Segment Open
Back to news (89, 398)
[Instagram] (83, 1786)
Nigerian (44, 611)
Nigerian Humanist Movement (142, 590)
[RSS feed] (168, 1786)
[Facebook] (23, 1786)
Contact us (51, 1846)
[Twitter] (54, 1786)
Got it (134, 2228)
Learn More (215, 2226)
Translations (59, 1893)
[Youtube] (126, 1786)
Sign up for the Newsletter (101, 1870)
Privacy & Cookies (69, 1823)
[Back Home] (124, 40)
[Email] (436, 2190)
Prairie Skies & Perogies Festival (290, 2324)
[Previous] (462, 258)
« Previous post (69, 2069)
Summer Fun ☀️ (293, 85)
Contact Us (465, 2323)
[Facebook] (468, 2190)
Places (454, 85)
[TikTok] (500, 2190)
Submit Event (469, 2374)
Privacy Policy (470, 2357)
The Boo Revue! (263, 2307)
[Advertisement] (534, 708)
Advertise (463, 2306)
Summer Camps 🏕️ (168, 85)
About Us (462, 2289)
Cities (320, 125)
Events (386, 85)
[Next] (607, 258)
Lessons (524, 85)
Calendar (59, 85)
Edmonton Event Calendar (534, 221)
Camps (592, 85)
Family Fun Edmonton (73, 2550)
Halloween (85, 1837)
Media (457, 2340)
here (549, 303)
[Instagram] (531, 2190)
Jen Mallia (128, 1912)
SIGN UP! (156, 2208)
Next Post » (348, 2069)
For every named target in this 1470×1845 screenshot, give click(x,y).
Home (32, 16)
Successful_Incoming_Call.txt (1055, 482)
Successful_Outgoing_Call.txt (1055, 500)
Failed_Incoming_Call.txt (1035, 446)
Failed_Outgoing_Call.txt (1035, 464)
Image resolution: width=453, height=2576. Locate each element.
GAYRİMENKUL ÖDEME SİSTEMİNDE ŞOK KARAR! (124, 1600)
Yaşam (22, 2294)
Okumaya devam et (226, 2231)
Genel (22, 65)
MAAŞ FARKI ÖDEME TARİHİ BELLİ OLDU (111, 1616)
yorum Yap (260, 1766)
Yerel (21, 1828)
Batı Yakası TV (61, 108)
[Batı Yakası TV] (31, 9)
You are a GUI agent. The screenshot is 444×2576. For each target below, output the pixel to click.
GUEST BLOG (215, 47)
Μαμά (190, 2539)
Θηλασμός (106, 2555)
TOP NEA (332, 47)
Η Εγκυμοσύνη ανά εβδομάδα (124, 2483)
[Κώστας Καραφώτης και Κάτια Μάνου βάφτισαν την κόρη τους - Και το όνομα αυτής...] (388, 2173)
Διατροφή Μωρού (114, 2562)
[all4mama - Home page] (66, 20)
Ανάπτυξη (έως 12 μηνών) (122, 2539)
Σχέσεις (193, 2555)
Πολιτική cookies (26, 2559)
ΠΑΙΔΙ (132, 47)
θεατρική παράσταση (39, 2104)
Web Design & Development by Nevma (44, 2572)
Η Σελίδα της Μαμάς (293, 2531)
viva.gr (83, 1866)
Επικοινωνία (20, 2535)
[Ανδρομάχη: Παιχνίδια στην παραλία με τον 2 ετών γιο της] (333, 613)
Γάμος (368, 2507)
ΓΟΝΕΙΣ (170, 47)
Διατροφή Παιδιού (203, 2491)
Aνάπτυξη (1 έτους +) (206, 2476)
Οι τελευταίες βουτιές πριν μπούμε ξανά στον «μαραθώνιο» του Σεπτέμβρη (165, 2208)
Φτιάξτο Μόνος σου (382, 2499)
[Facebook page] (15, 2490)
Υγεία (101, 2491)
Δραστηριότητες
Segment Closed
Above are the records; print exactly the lines from the line with "Nigerian Humanist Movement (142, 590)" to the line with "Advertise (463, 2306)", including both, and nothing else.

Nigerian Humanist Movement (142, 590)
[RSS feed] (168, 1786)
[Facebook] (23, 1786)
Contact us (51, 1846)
[Twitter] (54, 1786)
Got it (134, 2228)
Learn More (215, 2226)
Translations (59, 1893)
[Youtube] (126, 1786)
Sign up for the Newsletter (101, 1870)
Privacy & Cookies (69, 1823)
[Back Home] (124, 40)
[Email] (436, 2190)
Prairie Skies & Perogies Festival (290, 2324)
[Previous] (462, 258)
« Previous post (69, 2069)
Summer Fun ☀️ (293, 85)
Contact Us (465, 2323)
[Facebook] (468, 2190)
Places (454, 85)
[TikTok] (500, 2190)
Submit Event (469, 2374)
Privacy Policy (470, 2357)
The Boo Revue! (263, 2307)
[Advertisement] (534, 708)
Advertise (463, 2306)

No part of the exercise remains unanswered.